* START SOURCE RECORDS *

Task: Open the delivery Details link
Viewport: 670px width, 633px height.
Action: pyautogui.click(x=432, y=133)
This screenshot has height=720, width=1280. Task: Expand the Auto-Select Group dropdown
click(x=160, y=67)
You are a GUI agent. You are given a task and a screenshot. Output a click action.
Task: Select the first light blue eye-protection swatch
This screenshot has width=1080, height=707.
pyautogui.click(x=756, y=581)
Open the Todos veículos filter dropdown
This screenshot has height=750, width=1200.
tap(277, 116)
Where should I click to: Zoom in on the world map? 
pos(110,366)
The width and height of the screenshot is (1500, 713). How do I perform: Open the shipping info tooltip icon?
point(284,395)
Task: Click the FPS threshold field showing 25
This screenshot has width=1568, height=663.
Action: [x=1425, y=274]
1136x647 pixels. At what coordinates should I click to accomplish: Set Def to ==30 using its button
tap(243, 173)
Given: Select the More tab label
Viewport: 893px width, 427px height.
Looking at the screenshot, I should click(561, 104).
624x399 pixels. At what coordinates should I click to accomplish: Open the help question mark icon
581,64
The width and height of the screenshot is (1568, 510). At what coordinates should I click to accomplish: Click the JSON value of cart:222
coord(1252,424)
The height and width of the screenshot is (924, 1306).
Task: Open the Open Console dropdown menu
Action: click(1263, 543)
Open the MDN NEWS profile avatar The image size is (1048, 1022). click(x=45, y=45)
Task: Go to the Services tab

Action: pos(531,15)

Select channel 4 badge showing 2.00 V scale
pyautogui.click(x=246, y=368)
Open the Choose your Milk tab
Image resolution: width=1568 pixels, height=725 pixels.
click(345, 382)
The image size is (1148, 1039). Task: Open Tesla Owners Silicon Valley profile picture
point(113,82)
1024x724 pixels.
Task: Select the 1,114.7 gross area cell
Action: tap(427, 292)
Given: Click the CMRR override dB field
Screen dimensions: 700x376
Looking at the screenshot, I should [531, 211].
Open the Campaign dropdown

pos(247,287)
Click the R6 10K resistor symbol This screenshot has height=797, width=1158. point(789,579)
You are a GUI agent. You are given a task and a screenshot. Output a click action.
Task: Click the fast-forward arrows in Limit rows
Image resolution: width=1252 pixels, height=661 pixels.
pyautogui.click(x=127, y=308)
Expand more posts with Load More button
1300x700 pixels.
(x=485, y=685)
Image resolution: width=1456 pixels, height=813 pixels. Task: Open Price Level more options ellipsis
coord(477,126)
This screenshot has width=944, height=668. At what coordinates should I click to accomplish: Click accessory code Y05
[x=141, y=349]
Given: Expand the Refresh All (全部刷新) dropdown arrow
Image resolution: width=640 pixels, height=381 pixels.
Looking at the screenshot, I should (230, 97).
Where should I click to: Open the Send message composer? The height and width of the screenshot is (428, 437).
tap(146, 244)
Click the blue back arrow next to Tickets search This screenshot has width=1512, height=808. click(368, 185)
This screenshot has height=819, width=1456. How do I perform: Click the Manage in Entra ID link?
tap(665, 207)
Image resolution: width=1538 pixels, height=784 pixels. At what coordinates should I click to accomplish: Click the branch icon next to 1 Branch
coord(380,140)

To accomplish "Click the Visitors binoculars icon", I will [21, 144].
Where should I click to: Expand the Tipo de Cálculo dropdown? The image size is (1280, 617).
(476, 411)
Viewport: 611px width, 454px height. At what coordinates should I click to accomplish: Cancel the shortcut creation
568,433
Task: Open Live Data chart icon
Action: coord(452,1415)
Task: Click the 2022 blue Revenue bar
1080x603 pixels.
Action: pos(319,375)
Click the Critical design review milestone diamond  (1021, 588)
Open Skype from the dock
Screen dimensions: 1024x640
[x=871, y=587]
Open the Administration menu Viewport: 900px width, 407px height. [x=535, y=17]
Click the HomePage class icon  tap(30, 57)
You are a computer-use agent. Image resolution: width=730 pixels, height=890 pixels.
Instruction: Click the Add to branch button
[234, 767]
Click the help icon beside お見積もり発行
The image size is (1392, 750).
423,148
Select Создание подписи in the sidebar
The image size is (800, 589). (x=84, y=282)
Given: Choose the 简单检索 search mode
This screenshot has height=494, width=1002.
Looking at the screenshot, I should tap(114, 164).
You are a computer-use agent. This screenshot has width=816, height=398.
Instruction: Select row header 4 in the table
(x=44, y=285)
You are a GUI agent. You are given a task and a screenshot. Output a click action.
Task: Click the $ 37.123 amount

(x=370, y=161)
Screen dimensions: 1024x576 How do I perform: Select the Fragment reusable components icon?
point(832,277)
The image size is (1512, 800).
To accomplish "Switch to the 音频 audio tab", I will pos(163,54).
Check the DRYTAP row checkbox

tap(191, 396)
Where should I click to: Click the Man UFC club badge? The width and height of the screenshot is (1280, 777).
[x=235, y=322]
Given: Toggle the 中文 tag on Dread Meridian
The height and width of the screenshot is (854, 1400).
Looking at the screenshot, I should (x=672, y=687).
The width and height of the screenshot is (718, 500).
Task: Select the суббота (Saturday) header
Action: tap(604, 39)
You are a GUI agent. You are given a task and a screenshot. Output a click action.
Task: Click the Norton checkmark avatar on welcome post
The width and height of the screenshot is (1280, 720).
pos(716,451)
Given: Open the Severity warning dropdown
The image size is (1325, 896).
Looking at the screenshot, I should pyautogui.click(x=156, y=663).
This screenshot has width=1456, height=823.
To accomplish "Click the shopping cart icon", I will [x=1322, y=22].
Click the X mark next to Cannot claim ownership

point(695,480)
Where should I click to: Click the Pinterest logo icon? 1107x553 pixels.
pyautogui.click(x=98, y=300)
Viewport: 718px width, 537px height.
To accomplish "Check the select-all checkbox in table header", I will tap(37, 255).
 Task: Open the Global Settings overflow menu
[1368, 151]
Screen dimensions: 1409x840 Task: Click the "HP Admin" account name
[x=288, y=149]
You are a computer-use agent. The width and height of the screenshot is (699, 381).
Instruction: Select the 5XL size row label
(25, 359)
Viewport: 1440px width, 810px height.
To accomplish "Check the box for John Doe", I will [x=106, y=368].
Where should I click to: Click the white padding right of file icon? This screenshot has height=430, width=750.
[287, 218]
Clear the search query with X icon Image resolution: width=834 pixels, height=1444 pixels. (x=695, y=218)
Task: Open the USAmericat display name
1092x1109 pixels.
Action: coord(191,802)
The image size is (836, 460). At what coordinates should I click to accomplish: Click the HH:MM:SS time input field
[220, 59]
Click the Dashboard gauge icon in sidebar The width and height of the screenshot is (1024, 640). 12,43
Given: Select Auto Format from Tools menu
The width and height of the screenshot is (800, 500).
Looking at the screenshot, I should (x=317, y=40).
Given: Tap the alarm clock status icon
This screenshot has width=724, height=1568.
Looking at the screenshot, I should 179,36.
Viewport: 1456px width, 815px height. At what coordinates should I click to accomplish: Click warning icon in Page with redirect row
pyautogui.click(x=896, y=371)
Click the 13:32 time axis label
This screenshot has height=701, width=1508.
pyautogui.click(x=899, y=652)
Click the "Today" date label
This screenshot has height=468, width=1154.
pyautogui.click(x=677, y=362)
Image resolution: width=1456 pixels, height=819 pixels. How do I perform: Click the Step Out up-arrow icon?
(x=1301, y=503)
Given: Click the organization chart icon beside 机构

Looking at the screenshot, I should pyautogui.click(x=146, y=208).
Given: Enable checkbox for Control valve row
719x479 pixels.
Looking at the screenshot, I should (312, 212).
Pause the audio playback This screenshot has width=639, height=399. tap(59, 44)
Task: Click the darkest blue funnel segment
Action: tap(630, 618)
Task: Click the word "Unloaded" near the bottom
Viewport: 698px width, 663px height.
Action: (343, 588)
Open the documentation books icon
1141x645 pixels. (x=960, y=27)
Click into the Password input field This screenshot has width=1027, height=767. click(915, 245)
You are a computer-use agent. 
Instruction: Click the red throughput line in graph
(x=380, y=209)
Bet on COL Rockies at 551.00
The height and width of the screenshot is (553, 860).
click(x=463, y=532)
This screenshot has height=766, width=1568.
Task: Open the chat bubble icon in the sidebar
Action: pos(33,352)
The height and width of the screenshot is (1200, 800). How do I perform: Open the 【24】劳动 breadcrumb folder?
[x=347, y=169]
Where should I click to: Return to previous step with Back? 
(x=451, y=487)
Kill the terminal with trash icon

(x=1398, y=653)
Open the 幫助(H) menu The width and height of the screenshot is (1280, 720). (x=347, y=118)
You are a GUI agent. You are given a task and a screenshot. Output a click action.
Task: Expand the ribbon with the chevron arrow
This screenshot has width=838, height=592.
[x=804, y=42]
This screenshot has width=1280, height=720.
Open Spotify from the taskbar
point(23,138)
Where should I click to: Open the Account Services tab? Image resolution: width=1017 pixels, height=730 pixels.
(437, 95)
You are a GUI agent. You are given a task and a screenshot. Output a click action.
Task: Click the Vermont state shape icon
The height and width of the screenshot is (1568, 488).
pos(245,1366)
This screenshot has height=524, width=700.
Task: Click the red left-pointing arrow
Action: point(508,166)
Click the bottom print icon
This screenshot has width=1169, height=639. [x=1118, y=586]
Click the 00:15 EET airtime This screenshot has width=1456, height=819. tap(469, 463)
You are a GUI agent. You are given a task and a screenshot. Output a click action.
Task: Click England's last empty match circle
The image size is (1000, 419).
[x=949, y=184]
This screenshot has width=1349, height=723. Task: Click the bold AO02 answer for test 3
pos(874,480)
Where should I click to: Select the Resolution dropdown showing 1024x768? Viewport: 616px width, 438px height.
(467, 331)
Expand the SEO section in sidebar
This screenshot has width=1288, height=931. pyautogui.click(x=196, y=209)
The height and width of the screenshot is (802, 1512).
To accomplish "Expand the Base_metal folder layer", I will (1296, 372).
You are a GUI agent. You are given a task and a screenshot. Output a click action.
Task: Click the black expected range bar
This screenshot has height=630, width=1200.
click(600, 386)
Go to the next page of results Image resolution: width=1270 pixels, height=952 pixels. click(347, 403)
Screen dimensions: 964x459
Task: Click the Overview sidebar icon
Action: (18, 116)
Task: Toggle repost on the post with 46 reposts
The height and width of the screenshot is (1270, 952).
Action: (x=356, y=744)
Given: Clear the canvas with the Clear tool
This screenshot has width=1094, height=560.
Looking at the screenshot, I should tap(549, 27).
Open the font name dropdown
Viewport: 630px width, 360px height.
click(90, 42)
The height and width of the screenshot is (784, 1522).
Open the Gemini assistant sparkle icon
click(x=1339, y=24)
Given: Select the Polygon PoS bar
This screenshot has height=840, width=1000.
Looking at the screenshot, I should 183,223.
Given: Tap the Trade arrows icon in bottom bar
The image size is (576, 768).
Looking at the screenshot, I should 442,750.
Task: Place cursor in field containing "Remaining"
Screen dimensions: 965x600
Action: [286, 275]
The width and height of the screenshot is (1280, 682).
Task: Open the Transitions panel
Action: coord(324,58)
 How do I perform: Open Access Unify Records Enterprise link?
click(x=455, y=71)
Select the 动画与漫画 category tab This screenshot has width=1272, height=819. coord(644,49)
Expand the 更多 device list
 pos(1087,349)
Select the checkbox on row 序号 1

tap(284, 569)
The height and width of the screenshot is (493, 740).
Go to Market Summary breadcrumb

* END SOURCE RECORDS *

*PROMPT*:
Copy the records exactly, starting at the line that contains "Where should I click to: Click the Man" and ending at the line that contains "[x=235, y=322]".

*OUTPUT FOR THIS EXERCISE*:
Where should I click to: Click the Man UFC club badge? The width and height of the screenshot is (1280, 777).
[x=235, y=322]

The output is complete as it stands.